Explicit Instruction/Teacher modeling(7 minutes)
- Define the terms Patterns, Drawing conclusions, and Powers of ten. Have students say the meanings with you and write your notes from the board on the Vocabulary Cards or Glossary. Write some examples of the words on the board with assistance from students.
- Distribute all the vocabulary cards and ask students to add a visual to the cards. For example, the visual for powers of ten could have a number being multiplied by ten however many times. Additionally, students can create a short pattern with numerals or shapes, or a number that increases by two every time, on the pattern vocabulary card.
- Write "Patterns of Ten: Division" on a piece of chart paper. Write the expression 983.4 ÷ 10On the chart paper and ask students to tell their partners what the quotient might look like without doing any calculations ("I think the answer will be..."). Listen for their rationale and include some of their thinking when you share the quotient.
- Share that the answer for the division expression is 98.34 and that you did not even have to use the standard algorithm because of the powers of ten with division. Show the calculator to prove your answer and write your observations on the chart paper (e.g., "I noticed that the decimal point moved one place to the left when the number was divided by 10, making the value smaller.").
- Ask students to consider 98.34 ÷ 10And discuss with partners what the answer may be. Ask them to share their ideas aloud and confirm or deny their guesses by using the calculator again. Mention that the decimal point moved again to the left when the dividend was multiplied by 10.
- Have them consider 983.4 ÷ 100Given the last two quotients. Have students share aloud what they think their answer will be (e.g., "Since 10 x 10 = 100, I think the decimal will move two places to the left. The quotient will be 9.834.").
- Explain that patterns can be easy to find with repeated calculations.
Guided practise(6 minutes)
- Display the worksheet Multiply and Divide with Powers of 10 and model completing a box with division problems using a calculator. Discuss how the answer is different from the dividend. Students should understand that the value of the dividend gets smaller and that they could essentially eliminate a zero in the answer for every zero in the divisor.

•••

**WHAT TO DO:**
(a) What quotient does the lesson plan excerpt give for 983.4 ÷ 10?
(b) Reproduce the lesson plan excerpt word for word between "- Distribute all" and "pattern vocabulary card.", inclusive.
The records play no part in any of this.

**DATA UNDER STUDY:**
•••

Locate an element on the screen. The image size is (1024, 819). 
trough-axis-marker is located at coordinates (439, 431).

•••

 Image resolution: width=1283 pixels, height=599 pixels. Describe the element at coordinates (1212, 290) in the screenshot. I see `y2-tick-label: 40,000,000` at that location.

•••

**SOLUTIONS BELOW:**
(a) 98.34

(b)
- Distribute all the vocabulary cards and ask students to add a visual to the cards. For example, the visual for powers of ten could have a number being multiplied by ten however many times. Additionally, students can create a short pattern with numerals or shapes, or a number that increases by two every time, on the pattern vocabulary card.